• **Exercise goal**
In the passage on design and sustainability, translate this sentence into Spanish: "Indeed, at every stage of the design process, there is room for intervention; room for responsible, ethical choice."

But for a while, globally, design has been doing different things. Today we’re seeing a total 180ยบ turn, both in terms of our attitudes towards consumer culture, and design’s roles and responsibilities. The economy of infinite growth has proven to be illusory, and as a result, a new design culture of sustainability, social responsibility, and indeed, general altruism has emerged. Somewhere along the lines, designers and design scholars acknowledged their ability to affect consumer choice, and felt guilt at the power they had exercised in the promotion of an ecologically destructive consumerist utopia. The good news though, they realised, was that by rethinking materials, packaging, and even distribution, the environmental footprint of human civilisation could be reduced. Indeed, at every stage of the design process, there is room for intervention; room for responsible, ethical choice. According to London’s Design Council, 80 percent of a product's environmental impact is determined at the design stage (Design Industry Highlights 2010, pg 19). Designers, we now know, have tremendous power. 

This is the mantra of an exciting new era, one in which new fields such as ‘behavioural design” have begun incorporating the lessons of cognitive science, so that more informed design decisions, based on real psychological research can be made. Meanwhile, the design tree has also branched out in all directions, producing sustainable design, interaction design, medical design, design for social change, design for social entrepreneurship, and many more.

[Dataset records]
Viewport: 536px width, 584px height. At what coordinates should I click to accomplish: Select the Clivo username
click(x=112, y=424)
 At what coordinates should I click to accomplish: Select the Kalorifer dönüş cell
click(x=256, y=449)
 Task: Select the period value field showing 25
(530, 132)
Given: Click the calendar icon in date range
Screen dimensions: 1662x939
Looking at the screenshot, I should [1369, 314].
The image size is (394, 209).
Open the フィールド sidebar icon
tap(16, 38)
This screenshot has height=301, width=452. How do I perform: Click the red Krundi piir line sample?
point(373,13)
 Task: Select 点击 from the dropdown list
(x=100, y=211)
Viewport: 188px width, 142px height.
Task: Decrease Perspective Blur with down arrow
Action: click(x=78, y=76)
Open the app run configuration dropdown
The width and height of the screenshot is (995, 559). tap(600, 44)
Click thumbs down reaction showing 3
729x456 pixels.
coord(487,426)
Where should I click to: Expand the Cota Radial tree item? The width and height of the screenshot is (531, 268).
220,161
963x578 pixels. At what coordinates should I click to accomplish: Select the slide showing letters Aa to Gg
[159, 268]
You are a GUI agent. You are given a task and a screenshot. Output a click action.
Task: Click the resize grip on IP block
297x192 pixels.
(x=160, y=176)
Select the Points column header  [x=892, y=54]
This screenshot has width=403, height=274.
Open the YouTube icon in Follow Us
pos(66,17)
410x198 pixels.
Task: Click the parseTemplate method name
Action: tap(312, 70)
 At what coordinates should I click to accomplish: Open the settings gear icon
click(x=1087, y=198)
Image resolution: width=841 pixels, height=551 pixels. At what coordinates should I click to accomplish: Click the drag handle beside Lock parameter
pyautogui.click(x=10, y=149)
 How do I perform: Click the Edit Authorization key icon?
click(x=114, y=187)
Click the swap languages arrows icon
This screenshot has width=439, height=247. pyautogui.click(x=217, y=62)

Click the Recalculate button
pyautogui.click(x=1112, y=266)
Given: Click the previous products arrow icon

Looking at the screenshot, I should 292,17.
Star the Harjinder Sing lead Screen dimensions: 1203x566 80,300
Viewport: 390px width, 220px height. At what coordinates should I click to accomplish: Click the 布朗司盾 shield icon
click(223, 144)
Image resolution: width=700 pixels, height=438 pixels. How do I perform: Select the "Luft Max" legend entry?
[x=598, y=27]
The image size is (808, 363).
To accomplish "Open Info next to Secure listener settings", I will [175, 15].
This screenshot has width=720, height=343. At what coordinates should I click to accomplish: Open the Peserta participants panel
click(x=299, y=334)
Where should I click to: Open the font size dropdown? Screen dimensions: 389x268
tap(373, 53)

• **The completed task**
De hecho, en cada etapa del proceso de diseño hay margen para la intervención; margen para una elección responsable y ética.